The fourth section will consist of a discussion of the strengths and weaknesses of the field you have been examining that should conclude with some suggestions for future research of no less than 4 and no more than 5.5 pages in length.  Basically you want to consider the core concerns you identified in section three and ask yourself this simply question: do these concerns adequately probe the phenomena the historians in question are trying to understand?  Insofar as the answer is yes, you can identify this as a strength.  Insofar as the answer proves to be no, you have identified what, in your view, is a flaw and also a possible subject for future research.  
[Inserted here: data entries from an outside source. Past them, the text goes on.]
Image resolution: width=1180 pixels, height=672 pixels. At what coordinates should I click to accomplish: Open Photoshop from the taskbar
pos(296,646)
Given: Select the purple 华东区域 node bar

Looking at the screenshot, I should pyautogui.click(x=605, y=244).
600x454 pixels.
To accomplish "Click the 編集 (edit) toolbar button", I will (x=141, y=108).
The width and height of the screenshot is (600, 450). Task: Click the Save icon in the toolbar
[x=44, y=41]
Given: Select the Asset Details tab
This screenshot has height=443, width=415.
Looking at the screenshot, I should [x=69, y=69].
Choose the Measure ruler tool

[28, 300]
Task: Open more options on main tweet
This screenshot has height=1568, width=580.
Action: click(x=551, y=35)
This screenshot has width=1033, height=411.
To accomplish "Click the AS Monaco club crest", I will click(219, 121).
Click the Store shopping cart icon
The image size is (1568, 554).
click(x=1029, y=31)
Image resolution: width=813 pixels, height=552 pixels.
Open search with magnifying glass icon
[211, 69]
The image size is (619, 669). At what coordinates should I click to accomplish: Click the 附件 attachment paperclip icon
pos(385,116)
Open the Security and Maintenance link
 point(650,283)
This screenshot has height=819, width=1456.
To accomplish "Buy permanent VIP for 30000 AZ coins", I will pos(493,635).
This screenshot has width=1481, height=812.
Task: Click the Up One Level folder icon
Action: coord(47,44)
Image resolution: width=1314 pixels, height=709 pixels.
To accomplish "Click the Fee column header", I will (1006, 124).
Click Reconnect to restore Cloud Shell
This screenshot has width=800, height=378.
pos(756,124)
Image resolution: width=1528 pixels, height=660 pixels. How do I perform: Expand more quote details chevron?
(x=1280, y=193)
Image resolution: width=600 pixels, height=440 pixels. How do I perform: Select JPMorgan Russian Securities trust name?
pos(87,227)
Presenting your evidence in the body of the essay...Please note, that, with regard to the presentation of evidence in the preceding two sections that comprise the body of the essay, you should see secondary literature as your sole source material.  This means that you will generally be glossing or quoting from secondary literature to illustrate or demonstrate points that you wish to make.  Sometimes your points will concern a specific aspect of an argument in one person's work, and any references to his or her work will merely show that your judgment of their work is correct.  In other cases your citations will be used to support larger statements that you make about the field as a whole, in which case you may want to cite more than one source.  I would not see your task as simply a matter of connecting the dots, though.  So you should not mention a point a historian makes, quote him or her, and then explain the point.  Rather, you want to recreate the "conversation" between historians in the field you choose, just as we do in our class discussions and just as you have seen authors such as Van den Heuvel do in their work.  Therefore, you want to think about the larger point you wish to make in a given paragraph and then ask yourself is this a local point (concerning one author) or a global point (concerning several) and where does that local or global point fit into the tapestry of viewpoints with which I am grappling.  In short, always try to have the "big picture" before you as you write a historiographic essay.

The fifth and final section is a conclusion of no more than .75 pages.  Ideally the conclusion should mirror what you say in the introduction, though you may expand a bit on the implications of your findings in the body of the essay.